Moschee mobili per i tifosi: è la religione del pallone

«Ci sono fini più nobili di una partita di calcio, ma se ci credi, rivolgiti pure a Dio o alla Madonna», disse un anziano prete di Bologna, che ha passato la vita ad aiutare poveri, vecchi e prostitute, al tempo dell’acquasantiera di Trapattoni. Erano i giorni del Mondiale nippo-coreano violentato dall’arbitro Moreno. Ma non fu un caso isolato. I nazionali brasiliani si riunirono in cerchio per pregare dopo aver vinto la coppa proprio nel 2002 sulla Germania. E la Fifa, rendendosi conto che questi fenomeni si ripetevano sempre più spesso sui campi di calcio, ha vietato le t-shirt con slogan religiosi oltre che politici. Inizialmente con modesti risultati. Per anni Kakà, legato alla chiesa evangelica pentacostale, ha festeggiato i gol mostrando la maglietta con scritto «I belong to Jesus», cioè «Io appartengo a Gesù». Un atto di grande fede. E non venite a dire che si tratta di gesti profani o irrituali solo perché hanno luogo fuori dalle mura d’una chiesa. L’agorà è il mondo. E il mondo non ha confini.
In questa edizione il senso di appartenenza a Dio s’è manifestato in più occasioni, indipendentemente dalla religione, dimostrando che il calcio ha un’anima, non vive soltanto di ingaggi milionari. Maradona si scarnifica le nocche della mano con il rosario. Per il ct del Paraguay, Martino, la qualificazione ai quarti è dovuta alla fede in Dio: «Altrimenti non avremmo battuto il Giappone ai rigori». Padre Kingson, leader religioso della nazionale ghanese, è andato ancora più in là: «Dio mi ha detto che arriveremo alle semifinali». Alias: «Batteremo l’Uruguay». Sotto la sua guida i giocatori pregano prima, durante e dopo la partita. Meglio se riservatamente.

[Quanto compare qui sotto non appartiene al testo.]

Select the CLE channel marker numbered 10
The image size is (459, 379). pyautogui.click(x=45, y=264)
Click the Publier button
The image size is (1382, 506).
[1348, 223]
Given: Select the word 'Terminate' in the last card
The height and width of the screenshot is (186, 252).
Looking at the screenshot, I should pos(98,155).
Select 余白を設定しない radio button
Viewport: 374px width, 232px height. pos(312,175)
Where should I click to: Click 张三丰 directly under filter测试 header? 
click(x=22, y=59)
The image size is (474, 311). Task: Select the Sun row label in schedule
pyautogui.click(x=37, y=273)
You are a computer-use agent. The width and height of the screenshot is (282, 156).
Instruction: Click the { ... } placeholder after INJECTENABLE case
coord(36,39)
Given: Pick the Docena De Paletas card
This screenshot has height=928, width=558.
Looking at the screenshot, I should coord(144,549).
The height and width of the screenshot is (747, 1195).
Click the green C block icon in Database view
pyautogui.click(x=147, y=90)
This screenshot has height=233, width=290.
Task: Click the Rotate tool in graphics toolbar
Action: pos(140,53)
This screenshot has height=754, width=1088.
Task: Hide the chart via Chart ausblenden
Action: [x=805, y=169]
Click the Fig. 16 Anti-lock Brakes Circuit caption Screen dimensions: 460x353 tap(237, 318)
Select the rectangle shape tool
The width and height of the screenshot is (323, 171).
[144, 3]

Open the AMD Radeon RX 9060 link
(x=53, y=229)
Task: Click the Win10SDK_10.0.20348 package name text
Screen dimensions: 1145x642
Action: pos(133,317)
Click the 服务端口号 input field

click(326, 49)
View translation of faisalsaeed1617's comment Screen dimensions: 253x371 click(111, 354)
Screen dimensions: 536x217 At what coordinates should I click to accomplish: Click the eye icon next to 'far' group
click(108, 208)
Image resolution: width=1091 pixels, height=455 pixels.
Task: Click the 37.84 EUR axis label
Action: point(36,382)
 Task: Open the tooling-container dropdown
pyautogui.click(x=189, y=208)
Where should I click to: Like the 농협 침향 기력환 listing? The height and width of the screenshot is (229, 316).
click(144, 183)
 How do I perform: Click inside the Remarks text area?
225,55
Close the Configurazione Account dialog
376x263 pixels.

Ne sa qualcosa un cameraman, cacciato a forza, che voleva riprendere la scena dopo l’approdo ai quarti. L’interiorità non può andare in mondovisione. E poca conta che nel gruppo ci siano cristiani e musulmani: pregano tutti insieme, ciascuno rivolgendosi al proprio Dio. Questa sì che è integrazione.
Ma c’è dell’altro. Il regime saudita s’è inventato le moschee mobili per venire incontro ai sudditi che si trovano nei bar a vedere le partite e che, al momento della preghiera, spengono i televisori, srotolano i tappeti e appunto si mettono a pregare.

Con la speranza di non perdere neppure un gol. È accaduto a Riad. Ne prenda nota il Vaticano che non fa molto per avvicinare il suo popolo. O i fedeli vanno in Chiesa o restano fuori dal gregge. E qui le cose del calcio non c’entrano.